PROVIDED TEXT –

___

Khajuraho evoked memories of Discovery Channel documentaries on the land of the Kamasutra, famed for it's ancient temples adorned with erotic sculptures. 

 I found myself on the lone train to Khajuraho from Gwalior, the Udaipur - Khajuraho express, watching the beautiful ravines of the Chambal go by. The plan was to rendezvous with Janish at Mahoba, which is about 60 KM from Khajuraho, spend the night there and proceed next morning. I managed to snag last minute tickets in the 1st class compartment. I was pleasantly surprised to have the entire coupe to myself.

7 episodes of Agents of Shield and countless halts later, I got off at the dusty town of Mahoba. The only reason you might have heard of Mahoba is perhaps for its Paan (Betel) leaves. They dot the road to Khajuraho on either side, and at first appear to be small grape vines covered with tarpaulin. The Mahoba Paan, grown in shade has a characteristic flavor loved by paan lovers all over the world.

After a bumpy ride from the railway station we checked into Raghav Palace; there was nothing palatial about the Raghav Palace, but our room was huge with a queen size and a single bed,  complete with a large flat screen TV and I-kid-you-not, a revolving mini disco light on the ceiling!

___

RAW DATA –
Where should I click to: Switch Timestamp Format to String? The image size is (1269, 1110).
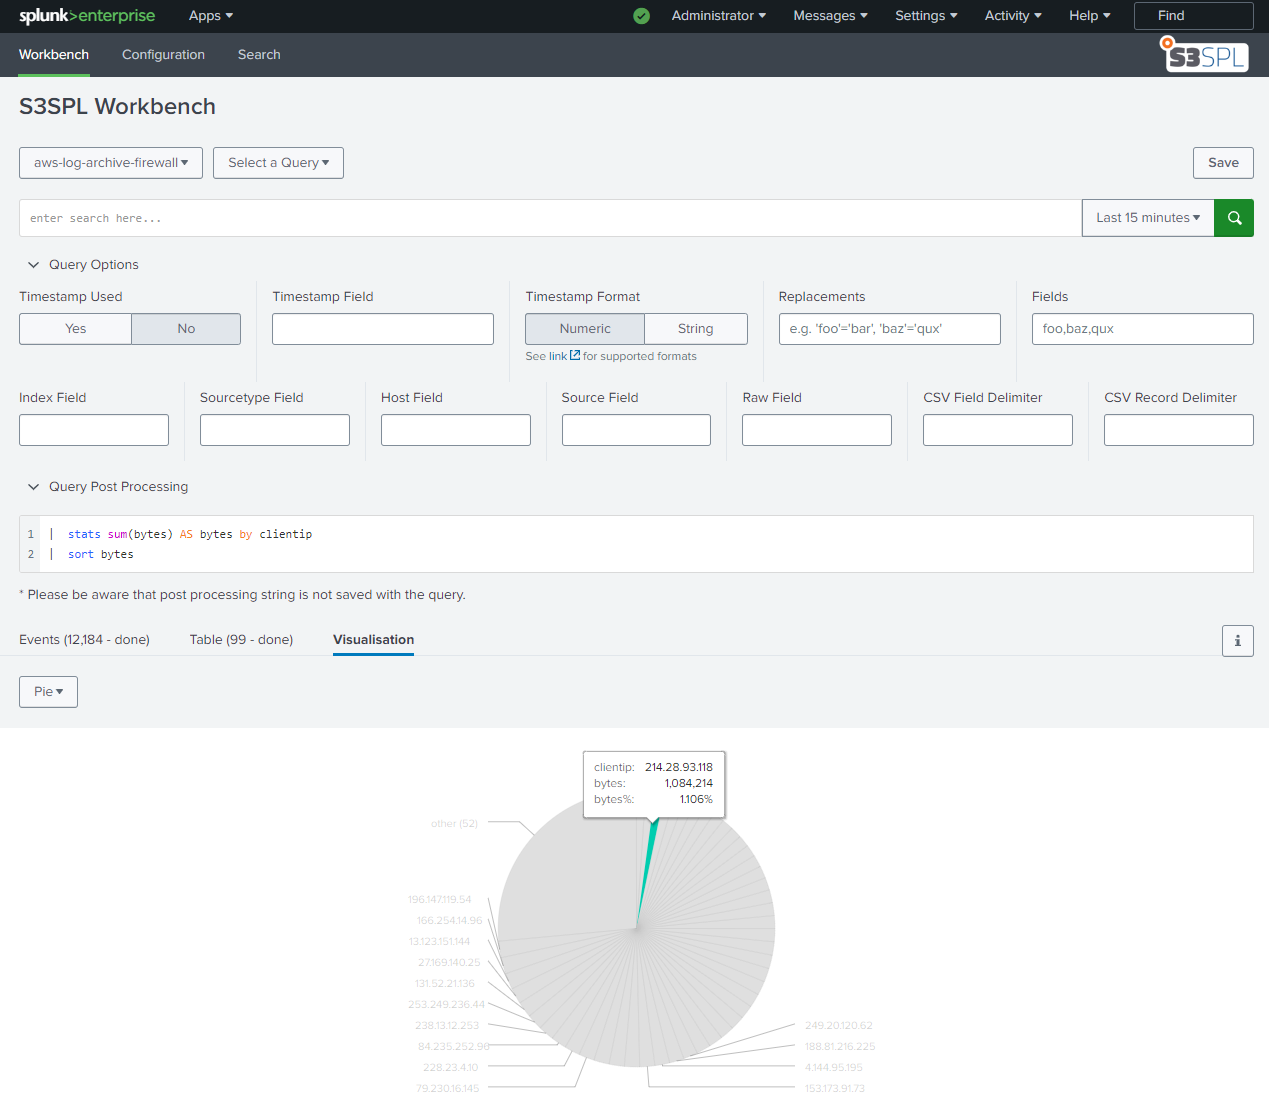[695, 328]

___

Continue the Khajuraho travel account from where it stops, after the stay at Raghav Palace.

Those were the only fun features. The cramped & lousy washroom, no restaurants and appalling service reminded me to not expect much in Mahoba. We ordered some Chicken curry and Roti from a nearby dhaba and a few bottles of Haywards 5000 to gulp it down. 

The drive to our destination took about 3 hours, thanks to the pothole-filled roads. Khajuraho is christened after the abundant Khajur (Date palm) trees that dot the region. Once the cultural hub of a mighty Chandela empire, it fell to ruin for nearly a millennium. Re-discovered by a British surveyor in the 19th Century, it remained a dusty town up until the 1980s.

Then thanks to some Discovery Channel shows over the past decades, Khajuraho now welcomes you with a shiny airport with 2 daily flights from Delhi and Mumbai. Gwalior, by comparison has 2 flights in the entire week! 

Welcome to Khajuraho
Flanking a beautiful lake, the town had cute little cafes and shops lining strikingly clean and well maintained roads. Khajuraho's economy is almost entirely funded by tourists, and town has really taken the phase Atithi Devo Bhavo  to heart! The locals speak fluent European languages and the shops even have billboards in Japanese! Expect to find curio stores, Camel Lights, Ramen and Wood-fired oven pizzas. 

Fortunately, unlike the chaotic tourist hubs in Goa or Paharganj, Khajuraho manages to retain it's old-temple-town charm. The main road has been converted into a silent and no-parking zone. You'll find tourists pedaling around on rented cycles and children cavorting atop colorful camels, all under the shadows of the ancient Chandela temples.


We checked into Hotel Siddhartha, which is bang opposite the western group of temples. It probably has the best view in all of Khajuraho. We got a twin bed A/C room at about Rs. 1500. The room was small and comfy with a clean toilet.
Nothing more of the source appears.